Records from a data source:
────────────────
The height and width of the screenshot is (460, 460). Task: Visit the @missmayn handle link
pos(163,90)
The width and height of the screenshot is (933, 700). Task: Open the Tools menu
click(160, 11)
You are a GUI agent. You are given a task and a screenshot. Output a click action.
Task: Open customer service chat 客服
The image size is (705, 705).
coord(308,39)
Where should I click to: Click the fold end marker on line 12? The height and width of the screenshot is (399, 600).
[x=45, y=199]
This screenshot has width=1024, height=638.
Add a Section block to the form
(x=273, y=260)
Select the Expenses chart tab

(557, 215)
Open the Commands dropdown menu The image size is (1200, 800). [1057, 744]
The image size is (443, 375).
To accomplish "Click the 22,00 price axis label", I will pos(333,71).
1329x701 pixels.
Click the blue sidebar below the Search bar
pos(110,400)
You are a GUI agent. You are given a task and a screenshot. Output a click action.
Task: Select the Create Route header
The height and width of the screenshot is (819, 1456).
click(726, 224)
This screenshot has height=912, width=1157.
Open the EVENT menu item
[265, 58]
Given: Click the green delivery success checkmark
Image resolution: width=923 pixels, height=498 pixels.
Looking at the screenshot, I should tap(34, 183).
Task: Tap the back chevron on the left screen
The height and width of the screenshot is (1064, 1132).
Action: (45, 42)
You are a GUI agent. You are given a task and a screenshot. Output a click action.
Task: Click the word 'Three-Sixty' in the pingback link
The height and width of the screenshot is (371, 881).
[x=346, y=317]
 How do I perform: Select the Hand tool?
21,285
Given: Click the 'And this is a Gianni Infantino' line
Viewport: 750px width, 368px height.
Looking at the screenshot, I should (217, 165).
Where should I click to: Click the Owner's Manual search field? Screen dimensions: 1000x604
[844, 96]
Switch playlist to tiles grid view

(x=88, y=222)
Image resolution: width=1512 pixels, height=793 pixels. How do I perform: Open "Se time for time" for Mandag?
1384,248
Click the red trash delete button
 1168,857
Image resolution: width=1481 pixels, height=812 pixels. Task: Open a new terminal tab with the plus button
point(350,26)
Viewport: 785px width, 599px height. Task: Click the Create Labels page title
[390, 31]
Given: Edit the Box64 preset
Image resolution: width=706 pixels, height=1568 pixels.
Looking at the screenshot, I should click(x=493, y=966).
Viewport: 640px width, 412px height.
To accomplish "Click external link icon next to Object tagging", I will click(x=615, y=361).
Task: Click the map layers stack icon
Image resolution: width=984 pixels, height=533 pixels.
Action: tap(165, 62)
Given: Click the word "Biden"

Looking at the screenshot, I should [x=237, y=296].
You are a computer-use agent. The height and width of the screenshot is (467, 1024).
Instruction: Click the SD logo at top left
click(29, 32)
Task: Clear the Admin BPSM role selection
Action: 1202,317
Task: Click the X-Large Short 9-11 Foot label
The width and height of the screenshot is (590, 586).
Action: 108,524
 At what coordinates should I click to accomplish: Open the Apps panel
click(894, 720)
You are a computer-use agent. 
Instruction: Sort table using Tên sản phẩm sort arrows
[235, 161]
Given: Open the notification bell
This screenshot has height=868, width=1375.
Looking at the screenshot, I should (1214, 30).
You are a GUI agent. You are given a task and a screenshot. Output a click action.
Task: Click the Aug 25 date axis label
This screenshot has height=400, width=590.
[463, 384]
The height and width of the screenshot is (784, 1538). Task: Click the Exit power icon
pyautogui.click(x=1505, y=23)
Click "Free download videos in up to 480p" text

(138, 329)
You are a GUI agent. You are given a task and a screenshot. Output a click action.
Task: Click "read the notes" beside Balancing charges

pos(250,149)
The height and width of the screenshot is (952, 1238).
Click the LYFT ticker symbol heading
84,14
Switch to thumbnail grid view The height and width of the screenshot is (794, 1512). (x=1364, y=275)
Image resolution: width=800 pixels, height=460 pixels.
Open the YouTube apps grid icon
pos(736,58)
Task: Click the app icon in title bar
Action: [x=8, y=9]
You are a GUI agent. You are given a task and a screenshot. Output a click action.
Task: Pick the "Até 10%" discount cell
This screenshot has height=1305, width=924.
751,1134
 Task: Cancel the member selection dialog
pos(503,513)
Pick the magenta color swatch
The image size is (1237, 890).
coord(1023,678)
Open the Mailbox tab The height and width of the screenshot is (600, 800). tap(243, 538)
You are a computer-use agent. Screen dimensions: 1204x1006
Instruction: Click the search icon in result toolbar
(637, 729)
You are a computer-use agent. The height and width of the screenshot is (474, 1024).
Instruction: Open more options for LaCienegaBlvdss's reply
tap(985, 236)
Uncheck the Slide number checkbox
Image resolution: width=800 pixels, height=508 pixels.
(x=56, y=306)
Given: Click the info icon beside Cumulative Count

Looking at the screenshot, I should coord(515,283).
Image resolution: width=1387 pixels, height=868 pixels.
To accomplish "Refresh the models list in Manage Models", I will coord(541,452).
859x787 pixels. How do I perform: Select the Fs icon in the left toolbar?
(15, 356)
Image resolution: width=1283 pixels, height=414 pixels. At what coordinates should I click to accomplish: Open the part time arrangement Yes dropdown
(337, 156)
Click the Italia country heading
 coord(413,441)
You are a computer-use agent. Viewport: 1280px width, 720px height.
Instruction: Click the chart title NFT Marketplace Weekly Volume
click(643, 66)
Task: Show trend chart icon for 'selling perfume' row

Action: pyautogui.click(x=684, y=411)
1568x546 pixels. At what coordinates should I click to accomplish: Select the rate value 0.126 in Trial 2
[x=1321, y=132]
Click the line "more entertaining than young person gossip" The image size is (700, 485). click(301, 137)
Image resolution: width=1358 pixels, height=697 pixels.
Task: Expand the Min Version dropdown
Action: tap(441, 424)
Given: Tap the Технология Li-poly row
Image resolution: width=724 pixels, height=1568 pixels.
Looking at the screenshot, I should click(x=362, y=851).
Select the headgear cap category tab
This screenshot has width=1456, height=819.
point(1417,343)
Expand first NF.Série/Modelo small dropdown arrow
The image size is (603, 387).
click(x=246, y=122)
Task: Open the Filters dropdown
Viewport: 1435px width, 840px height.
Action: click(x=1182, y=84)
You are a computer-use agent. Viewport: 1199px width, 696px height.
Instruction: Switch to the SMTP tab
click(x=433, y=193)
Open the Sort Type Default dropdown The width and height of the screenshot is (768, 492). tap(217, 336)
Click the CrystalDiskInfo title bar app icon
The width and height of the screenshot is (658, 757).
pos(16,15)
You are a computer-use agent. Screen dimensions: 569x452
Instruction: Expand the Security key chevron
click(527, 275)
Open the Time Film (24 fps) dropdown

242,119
────────────────
If a line in the entries contains "computer", copy it.

#### Exercise solution:
You are a computer-use agent. The height and width of the screenshot is (467, 1024).
You are a computer-use agent. 
You are a computer-use agent. Screen dimensions: 1204x1006
You are a computer-use agent. The height and width of the screenshot is (474, 1024).
You are a computer-use agent. Viewport: 1280px width, 720px height.
You are a computer-use agent. Viewport: 1199px width, 696px height.
You are a computer-use agent. Screen dimensions: 569x452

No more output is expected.